You need to make a claim for this.

From 6 April the Government are increasing the standard allowance in Universal Credit and the basic element in Working Tax Credit for 1 year. Both will increase by £20 per week (on top of planned annual uplifts). This will apply to all new and existing Universal Credit claimants and to existing Working Tax Credit claimants. You should also ask your employer to make up the 20% shortfall from their own funds. There is nothing to prevent them from doing this!

Will I qualify for Occupational or Statutory Sick Pay if I contract Coronavirus OR am required to Self-isolate?

If you are an employee, you might qualify for occupational sick pay. You should check with your employer, asking for details of their occupational sick pay scheme (if they have one).

To qualify for Statutory Sick Pay (SSP) you must:

• be classed as an employee and have done some work for your employer

• earn an average of at least £118 per week You will not qualify if you: • have received the maximum amount of SSP (28 weeks) • are getting Statutory Maternity Pay

The Government have amended rules for payment of SSP – it will be paid from day one of your Coronavirus related absence – whether this is because you are a confirmed case of the virus or you have been told to self-isolate.

I am self-employed/I am a ‘gig worker – can I claim SSP?

If you are self-employed and you are sick or have to self-isolate, you will be eligible to access Universal Credit at a rate equivalent to SSP for employees.

How much Universal Credit might I get?

How much you receive (called the UC Standard Allowance) depends on whether you are single or claiming as a couple. It also depends on your age. There is one standard allowance for your household:

• Single claimant aged under 25: £251.77 per month

• Single claimant aged 25 or over: £317.82 per month

• Joint claimants both aged under 25: £395.20 per month

• Joint claimants either aged 25 or over: £498.89 per month

Please note: As from 6 April the Government are increasing the standard allowance in Universal Credit and the basic element in Working Tax Credit for 1 year. Both will increase by £20 per week (on top of planned annual uplifts).

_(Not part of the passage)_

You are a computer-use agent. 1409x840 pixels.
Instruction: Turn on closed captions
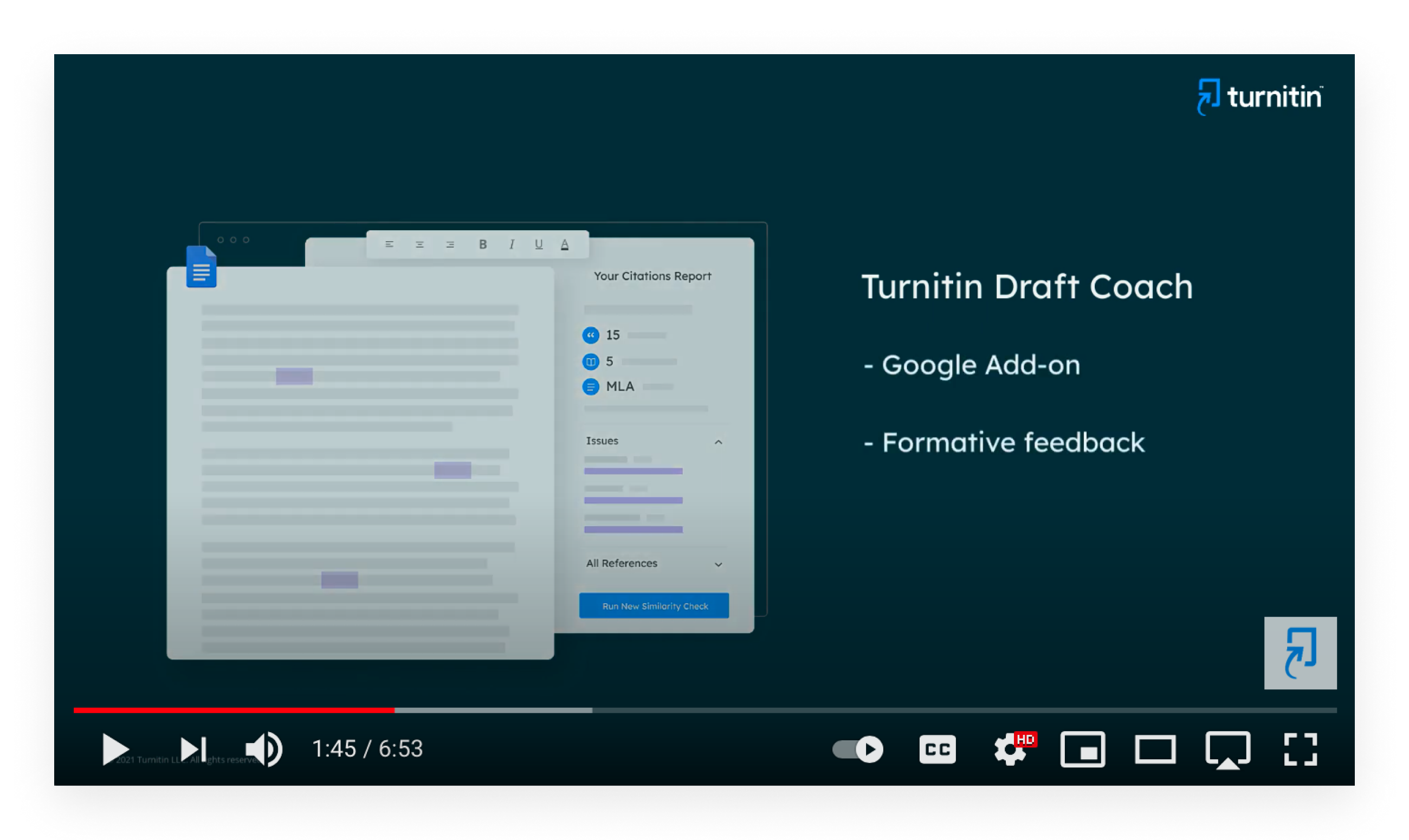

This will apply to all new and existing Universal Credit claimants and to existing Working Tax Credit claimants.

However, you might also be eligible for 'additional elements' such as childcare or housing costs. You can obtain further information from the UC helpline: 0800 328 5644. You can also obtain advice from your local Welfare Rights Officer - they can be found working for your Local Authority or perhaps a Housing Association. The Citizens Advice Bureau is also a good source of information - they have people dedicated to assisting with UC claims: https://www.cas.org.uk/helptoclaim

Universal Credit is means tested and paid based on earnings – this means that it is calculated at the same rate regardless of whether you are a worker, self-employed or an employee.